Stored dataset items
========================

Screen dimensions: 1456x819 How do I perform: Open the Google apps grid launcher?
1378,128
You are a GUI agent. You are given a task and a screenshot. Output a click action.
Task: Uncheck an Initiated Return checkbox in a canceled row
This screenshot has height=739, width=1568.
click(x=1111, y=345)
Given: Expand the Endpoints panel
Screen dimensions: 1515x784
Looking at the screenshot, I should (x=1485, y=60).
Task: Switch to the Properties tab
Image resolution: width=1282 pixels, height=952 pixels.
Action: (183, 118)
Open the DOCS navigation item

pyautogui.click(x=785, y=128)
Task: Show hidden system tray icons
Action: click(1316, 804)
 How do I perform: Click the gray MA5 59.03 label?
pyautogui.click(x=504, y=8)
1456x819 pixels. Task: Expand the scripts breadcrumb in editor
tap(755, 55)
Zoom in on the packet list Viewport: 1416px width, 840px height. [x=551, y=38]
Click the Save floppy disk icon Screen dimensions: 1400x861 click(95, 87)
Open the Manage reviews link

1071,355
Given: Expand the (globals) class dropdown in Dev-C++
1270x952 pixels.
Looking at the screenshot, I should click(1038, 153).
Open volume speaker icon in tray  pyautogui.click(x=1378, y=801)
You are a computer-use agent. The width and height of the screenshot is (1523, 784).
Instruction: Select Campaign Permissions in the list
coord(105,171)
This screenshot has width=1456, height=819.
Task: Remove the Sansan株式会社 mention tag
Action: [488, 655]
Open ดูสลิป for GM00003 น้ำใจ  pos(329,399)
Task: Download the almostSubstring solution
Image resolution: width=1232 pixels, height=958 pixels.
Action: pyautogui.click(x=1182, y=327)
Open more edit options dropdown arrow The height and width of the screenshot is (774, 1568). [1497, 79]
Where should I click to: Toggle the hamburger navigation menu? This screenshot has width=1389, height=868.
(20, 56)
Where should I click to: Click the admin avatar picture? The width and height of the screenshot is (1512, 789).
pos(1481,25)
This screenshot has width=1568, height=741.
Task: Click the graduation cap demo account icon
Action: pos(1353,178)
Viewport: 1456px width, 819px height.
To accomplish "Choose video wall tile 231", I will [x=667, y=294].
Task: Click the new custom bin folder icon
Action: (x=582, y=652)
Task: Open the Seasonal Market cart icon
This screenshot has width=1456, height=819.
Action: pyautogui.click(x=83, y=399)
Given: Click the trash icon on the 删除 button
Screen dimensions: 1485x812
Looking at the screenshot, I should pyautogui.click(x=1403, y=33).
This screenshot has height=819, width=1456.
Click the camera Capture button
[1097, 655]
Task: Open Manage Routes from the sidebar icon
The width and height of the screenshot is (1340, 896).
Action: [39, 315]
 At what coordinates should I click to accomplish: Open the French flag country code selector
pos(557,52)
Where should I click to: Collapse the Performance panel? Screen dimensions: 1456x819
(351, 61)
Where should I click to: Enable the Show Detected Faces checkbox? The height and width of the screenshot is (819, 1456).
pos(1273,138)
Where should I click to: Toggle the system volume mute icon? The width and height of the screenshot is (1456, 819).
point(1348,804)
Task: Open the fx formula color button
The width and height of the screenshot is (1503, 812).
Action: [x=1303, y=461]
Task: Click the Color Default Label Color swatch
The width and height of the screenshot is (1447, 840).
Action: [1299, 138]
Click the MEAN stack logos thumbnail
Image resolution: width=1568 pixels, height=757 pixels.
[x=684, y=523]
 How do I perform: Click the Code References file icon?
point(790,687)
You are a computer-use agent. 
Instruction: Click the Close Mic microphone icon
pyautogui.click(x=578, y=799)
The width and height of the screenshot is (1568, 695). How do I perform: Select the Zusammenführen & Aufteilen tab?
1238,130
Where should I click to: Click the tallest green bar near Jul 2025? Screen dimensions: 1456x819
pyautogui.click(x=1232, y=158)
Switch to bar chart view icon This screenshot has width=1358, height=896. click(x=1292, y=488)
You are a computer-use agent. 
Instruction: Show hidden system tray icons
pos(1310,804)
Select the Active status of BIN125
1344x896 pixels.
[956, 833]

========================

All the lines above should appear again in the answer, exactly as written.

Screen dimensions: 1456x819 How do I perform: Open the Google apps grid launcher?
1378,128
You are a GUI agent. You are given a task and a screenshot. Output a click action.
Task: Uncheck an Initiated Return checkbox in a canceled row
This screenshot has height=739, width=1568.
click(x=1111, y=345)
Given: Expand the Endpoints panel
Screen dimensions: 1515x784
Looking at the screenshot, I should (x=1485, y=60).
Task: Switch to the Properties tab
Image resolution: width=1282 pixels, height=952 pixels.
Action: (183, 118)
Open the DOCS navigation item

pyautogui.click(x=785, y=128)
Task: Show hidden system tray icons
Action: click(1316, 804)
 How do I perform: Click the gray MA5 59.03 label?
pyautogui.click(x=504, y=8)
1456x819 pixels. Task: Expand the scripts breadcrumb in editor
tap(755, 55)
Zoom in on the packet list Viewport: 1416px width, 840px height. [x=551, y=38]
Click the Save floppy disk icon Screen dimensions: 1400x861 click(95, 87)
Open the Manage reviews link

1071,355
Given: Expand the (globals) class dropdown in Dev-C++
1270x952 pixels.
Looking at the screenshot, I should click(1038, 153).
Open volume speaker icon in tray  pyautogui.click(x=1378, y=801)
You are a computer-use agent. The width and height of the screenshot is (1523, 784).
Instruction: Select Campaign Permissions in the list
coord(105,171)
This screenshot has width=1456, height=819.
Task: Remove the Sansan株式会社 mention tag
Action: [488, 655]
Open ดูสลิป for GM00003 น้ำใจ  pos(329,399)
Task: Download the almostSubstring solution
Image resolution: width=1232 pixels, height=958 pixels.
Action: pyautogui.click(x=1182, y=327)
Open more edit options dropdown arrow The height and width of the screenshot is (774, 1568). [1497, 79]
Where should I click to: Toggle the hamburger navigation menu? This screenshot has width=1389, height=868.
(20, 56)
Where should I click to: Click the admin avatar picture? The width and height of the screenshot is (1512, 789).
pos(1481,25)
This screenshot has width=1568, height=741.
Task: Click the graduation cap demo account icon
Action: pos(1353,178)
Viewport: 1456px width, 819px height.
To accomplish "Choose video wall tile 231", I will [x=667, y=294].
Task: Click the new custom bin folder icon
Action: (x=582, y=652)
Task: Open the Seasonal Market cart icon
This screenshot has width=1456, height=819.
Action: pyautogui.click(x=83, y=399)
Given: Click the trash icon on the 删除 button
Screen dimensions: 1485x812
Looking at the screenshot, I should pyautogui.click(x=1403, y=33).
This screenshot has height=819, width=1456.
Click the camera Capture button
[1097, 655]
Task: Open Manage Routes from the sidebar icon
The width and height of the screenshot is (1340, 896).
Action: [39, 315]
 At what coordinates should I click to accomplish: Open the French flag country code selector
pos(557,52)
Where should I click to: Collapse the Performance panel? Screen dimensions: 1456x819
(351, 61)
Where should I click to: Enable the Show Detected Faces checkbox? The height and width of the screenshot is (819, 1456).
pos(1273,138)
Where should I click to: Toggle the system volume mute icon? The width and height of the screenshot is (1456, 819).
point(1348,804)
Task: Open the fx formula color button
The width and height of the screenshot is (1503, 812).
Action: [x=1303, y=461]
Task: Click the Color Default Label Color swatch
The width and height of the screenshot is (1447, 840).
Action: [1299, 138]
Click the MEAN stack logos thumbnail
Image resolution: width=1568 pixels, height=757 pixels.
[x=684, y=523]
 How do I perform: Click the Code References file icon?
point(790,687)
You are a computer-use agent. 
Instruction: Click the Close Mic microphone icon
pyautogui.click(x=578, y=799)
The width and height of the screenshot is (1568, 695). How do I perform: Select the Zusammenführen & Aufteilen tab?
1238,130
Where should I click to: Click the tallest green bar near Jul 2025? Screen dimensions: 1456x819
pyautogui.click(x=1232, y=158)
Switch to bar chart view icon This screenshot has width=1358, height=896. click(x=1292, y=488)
You are a computer-use agent. 
Instruction: Show hidden system tray icons
pos(1310,804)
Select the Active status of BIN125
1344x896 pixels.
[956, 833]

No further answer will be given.